Quality is an accumulation of subsequent right decisions.
This chain of events leads to a great product. If one part is broken, a feature might only work part of the time. Or a software is slow. Or data is processed wrong.
Overall quality depends on the quality of the parts.
Good project teams set a quality standard and adhere to it. This is where our “Definition of done” comes in. Done is when it works. After it is tested. After internal quality was checked.
I wasted quite a bit of time attending meetings to “Determine the DOD”.
Quality is something that cannot be the average of a group. People have different standards of what they accept as the bare minimum. If you ever ate in a cheap fast food shack, you know what I mean.
What does this mean for software teams?
Setting a high quality bar should be the responsibility of the tech lead. Other team members can suggest “upping” the quality. But they can never dial the quality down.
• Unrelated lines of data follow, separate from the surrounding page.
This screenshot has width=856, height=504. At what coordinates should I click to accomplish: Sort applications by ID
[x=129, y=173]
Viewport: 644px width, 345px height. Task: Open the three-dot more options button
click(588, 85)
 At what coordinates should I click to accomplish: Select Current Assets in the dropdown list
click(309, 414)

This is not a democratic meeting where everyone adds their thoughts. Not something where we pick cards and then find a conclusion in a team. Apart from coming to a mediocre solution, it wastes everyone’s time.
A DOD meeting is a teaching session.
Let’s say we start a new project. The most senior person sets the quality standard. Then adhere’s themselves to it and produces examples that can be copied. A meeting can then be held to teach new members what quality is.
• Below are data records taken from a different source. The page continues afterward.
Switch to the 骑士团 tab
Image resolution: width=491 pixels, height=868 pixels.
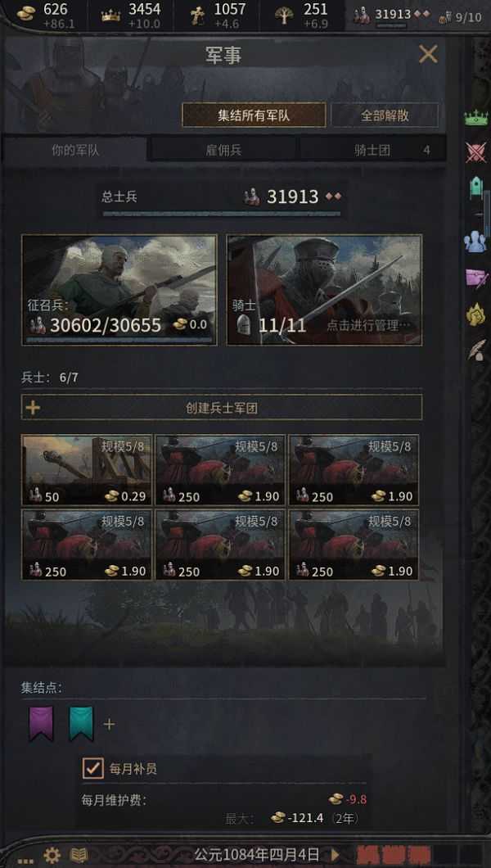click(x=372, y=150)
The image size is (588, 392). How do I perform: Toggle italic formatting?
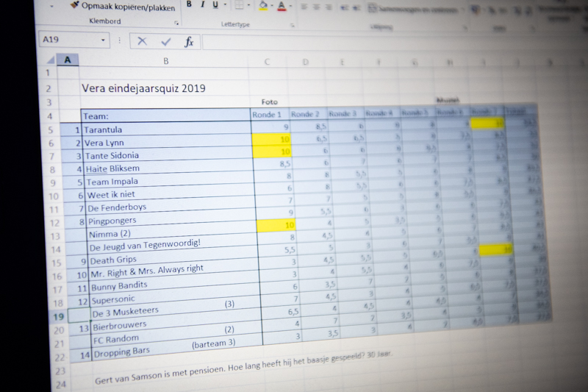tap(202, 4)
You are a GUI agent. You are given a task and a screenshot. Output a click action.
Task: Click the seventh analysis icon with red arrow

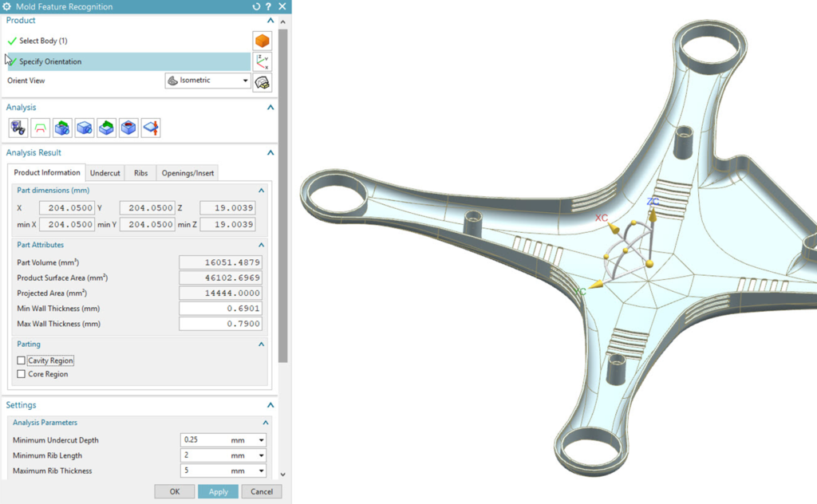coord(151,128)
A DOD is a good checklist. Every code review involves this checklist. When the PM or the QA person tests a feature, they can cross-check if everything is done accordingly.
Usually this includes:
- Was it programmed?
- Does the code stick to our linting standards and is it readable?
- Were all documented business requirements observed (test cases observed)?
- Were all other guidelines observed?
“Qualtity is non-negotiable” is bullshit. People (or AIs) writing this have never faced reality. It is always negotiable. It’s just important to know when it’s compromised, and how.
Best intentions can change if
- The investor demo needs to be done to ensure funding
- A feature needs to get out to meet compliance
- Hotfix was demanded by management
I asked my product owner friend Lasse about this:
We are building an MVP and speed > quality. Now having to rigorously involve the DoD every time is a luxury we don’t have :D
Speed is more important than quality especially when a feature is built that nobody uses.
Like everything in life, it is. That’s why the most senior person should define it. If we compromise quality to increase speed: this should be done consciously.
That’s why we need a good checklist. If we say we don’t check one item: then we at least know.
Being conscious about quality also means to sometimes only sacrifice it consciously.